Il est probable que des réflexions y seront lancées pour adapter l’expérience collaborateur. Cependant, sans accompagnement ni préparation, le télétravail de crise n’encourage pas à transformer radicalement le modèle. L’adaptation y est donc limitée, avec une analyse de la faisabilité du télétravail en fonction des activités, sans réel impact sur la suite. De même, de nouveaux modes de management peuvent être initiés pour améliorer l’autonomie, la performance à distance, mais avec une portée limitée (feedback, objectifs fixés)
Les organisations plutôt matures avant la crise : vers une évolution de leur modèle
Pour les entreprises plutôt matures avant la crise, les réflexions de transformation vont demander aux ressources humaines de réviser en profondeur le cadre du travail (ex : télétravail, formation et gestion des compétences, digitalisation des processus etc.). En parallèle, une analyse des activités présentielles / distancielles doit être engagée, tout comme la création de nouvelles règles collectives. De son côté, le management peut évoluer, vers plus d’autonomie et de confiance, mais conserve ses pratiques clés en présentiel (feedback, modes de contrôle).
Un accompagnement de l’organisation individuelle à distance est proposé, mais la question des équipements à domicile peut être étudié, mais n’apparait pas nécessairement essentiel. Le lien social s’organise selon des modalités présentielles et digitales et les espaces de travail sont répartis selon les usages (collaboratif / informel privilégié).

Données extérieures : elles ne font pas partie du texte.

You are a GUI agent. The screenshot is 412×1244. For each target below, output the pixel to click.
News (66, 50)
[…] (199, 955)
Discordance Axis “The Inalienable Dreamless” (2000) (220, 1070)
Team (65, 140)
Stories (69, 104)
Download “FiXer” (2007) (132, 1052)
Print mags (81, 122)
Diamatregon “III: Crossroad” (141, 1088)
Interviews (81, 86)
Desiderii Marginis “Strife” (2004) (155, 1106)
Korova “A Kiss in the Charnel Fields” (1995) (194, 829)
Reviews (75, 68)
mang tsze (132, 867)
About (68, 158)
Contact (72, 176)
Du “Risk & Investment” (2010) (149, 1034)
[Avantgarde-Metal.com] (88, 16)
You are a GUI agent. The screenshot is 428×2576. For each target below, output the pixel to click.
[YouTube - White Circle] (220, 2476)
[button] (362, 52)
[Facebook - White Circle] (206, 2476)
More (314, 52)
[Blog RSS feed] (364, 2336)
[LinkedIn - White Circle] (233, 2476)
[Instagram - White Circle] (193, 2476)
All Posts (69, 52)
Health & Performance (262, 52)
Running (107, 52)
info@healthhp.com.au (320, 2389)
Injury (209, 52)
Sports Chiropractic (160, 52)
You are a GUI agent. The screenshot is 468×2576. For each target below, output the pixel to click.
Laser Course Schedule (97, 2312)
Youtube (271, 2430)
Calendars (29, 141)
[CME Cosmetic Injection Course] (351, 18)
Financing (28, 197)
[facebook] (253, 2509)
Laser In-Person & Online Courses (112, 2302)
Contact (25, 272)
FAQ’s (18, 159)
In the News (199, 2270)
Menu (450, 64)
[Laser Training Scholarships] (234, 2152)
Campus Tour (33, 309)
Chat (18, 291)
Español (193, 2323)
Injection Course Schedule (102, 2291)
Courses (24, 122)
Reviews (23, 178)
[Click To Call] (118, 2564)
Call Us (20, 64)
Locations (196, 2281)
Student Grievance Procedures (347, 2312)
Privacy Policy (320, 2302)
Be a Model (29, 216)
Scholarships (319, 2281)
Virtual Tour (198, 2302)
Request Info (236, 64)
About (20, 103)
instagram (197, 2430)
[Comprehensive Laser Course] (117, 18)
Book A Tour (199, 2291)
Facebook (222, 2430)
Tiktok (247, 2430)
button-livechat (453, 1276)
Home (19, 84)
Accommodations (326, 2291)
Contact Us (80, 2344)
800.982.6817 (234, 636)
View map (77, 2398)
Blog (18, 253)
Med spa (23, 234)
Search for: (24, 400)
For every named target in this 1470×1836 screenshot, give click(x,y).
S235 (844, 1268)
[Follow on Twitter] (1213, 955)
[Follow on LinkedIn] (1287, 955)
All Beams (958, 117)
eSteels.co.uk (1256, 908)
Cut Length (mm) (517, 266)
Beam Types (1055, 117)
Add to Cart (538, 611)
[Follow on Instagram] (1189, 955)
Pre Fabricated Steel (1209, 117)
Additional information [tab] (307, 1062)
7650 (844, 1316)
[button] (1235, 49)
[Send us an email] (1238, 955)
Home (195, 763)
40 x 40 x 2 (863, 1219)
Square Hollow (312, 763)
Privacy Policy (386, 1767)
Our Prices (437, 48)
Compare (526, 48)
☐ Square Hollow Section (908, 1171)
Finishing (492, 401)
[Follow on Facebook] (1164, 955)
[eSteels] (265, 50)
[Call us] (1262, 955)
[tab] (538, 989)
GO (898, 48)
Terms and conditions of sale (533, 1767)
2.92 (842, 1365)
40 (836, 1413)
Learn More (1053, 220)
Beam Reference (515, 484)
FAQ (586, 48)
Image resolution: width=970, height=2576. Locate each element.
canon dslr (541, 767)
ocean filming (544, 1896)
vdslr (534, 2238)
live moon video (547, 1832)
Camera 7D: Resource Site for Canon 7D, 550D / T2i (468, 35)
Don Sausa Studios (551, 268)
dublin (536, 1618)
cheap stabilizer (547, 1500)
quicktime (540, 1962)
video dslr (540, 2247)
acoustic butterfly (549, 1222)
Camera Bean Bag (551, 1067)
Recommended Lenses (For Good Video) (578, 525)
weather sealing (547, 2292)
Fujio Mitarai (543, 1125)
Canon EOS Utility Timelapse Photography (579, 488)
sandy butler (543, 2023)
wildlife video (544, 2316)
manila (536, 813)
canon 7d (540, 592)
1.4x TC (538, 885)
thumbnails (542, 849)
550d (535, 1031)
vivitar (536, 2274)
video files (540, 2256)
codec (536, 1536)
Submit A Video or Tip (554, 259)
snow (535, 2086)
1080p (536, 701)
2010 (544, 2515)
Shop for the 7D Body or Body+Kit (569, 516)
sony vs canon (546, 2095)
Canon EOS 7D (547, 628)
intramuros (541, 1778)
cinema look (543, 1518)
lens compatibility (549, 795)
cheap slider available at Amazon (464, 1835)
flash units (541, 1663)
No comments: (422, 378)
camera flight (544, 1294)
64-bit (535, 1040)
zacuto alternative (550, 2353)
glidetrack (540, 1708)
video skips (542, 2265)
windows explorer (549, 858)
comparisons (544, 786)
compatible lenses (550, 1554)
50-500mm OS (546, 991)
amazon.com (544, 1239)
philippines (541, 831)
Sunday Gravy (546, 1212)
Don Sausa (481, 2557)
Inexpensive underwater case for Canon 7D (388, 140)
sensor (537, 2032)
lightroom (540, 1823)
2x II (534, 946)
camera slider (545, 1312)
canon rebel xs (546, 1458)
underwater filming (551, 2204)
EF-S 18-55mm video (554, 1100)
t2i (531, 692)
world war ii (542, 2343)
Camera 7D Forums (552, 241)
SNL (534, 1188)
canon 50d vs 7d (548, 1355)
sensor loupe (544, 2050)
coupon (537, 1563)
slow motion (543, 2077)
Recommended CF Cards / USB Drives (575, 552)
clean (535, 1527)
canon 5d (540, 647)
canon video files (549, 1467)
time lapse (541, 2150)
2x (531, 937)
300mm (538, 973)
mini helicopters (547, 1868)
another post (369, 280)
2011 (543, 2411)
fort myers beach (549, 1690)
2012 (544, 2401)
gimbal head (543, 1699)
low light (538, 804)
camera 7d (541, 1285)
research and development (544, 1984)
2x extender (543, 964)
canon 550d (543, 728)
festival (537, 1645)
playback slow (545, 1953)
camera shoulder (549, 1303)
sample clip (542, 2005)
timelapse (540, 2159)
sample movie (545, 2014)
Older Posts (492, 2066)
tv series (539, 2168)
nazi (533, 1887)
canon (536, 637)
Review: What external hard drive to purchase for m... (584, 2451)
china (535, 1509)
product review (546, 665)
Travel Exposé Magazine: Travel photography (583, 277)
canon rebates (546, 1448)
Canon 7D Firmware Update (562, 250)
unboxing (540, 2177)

Les entreprises matures avant la crise : vers une révolution de leur modèle
Pour les organisations matures avant la crise, on observe une véritable accélération avec la crise sanitaire. Cela passera par un travail de fond des ressources humaines, avec une révision du modèle de travail global, du sens du travail et des facteurs d’engagement / motivation.
D’un point de vue opérationnel, les activités présentielles en lien avec le nouveau sens du travail défini et les nouvelles règles collectives seront analysées. Les pratiques managériales se transforment pour prendre en compte le distanciel, et passent au management par objectifs.
Pour donner les moyens aux collaborateurs de réussir, l’accompagnement RH et les équipements à domicile apparaissent essentiels. Tout comme la réorganisation des canaux sur l’ensemble des offres de services (IT…). Les espaces de travail sont pensés comme devant encourager le collaboratif et l’innovation. Cependant, la question du lien social est à réinventer.
En synthèse les 3 scénarios types présentés ici et les impacts générés
Une expérience collaborateur impactée dans toutes ses dimensions
Il est donc net que l’expérience collaborateur va être profondément impactée par la crise sanitaire pour de nombreuses organisations : « Pas moins de 93 % des DRH sont bien conscients que ces évolutions vont engendrer une mutation des pratiques managériales et sociales ».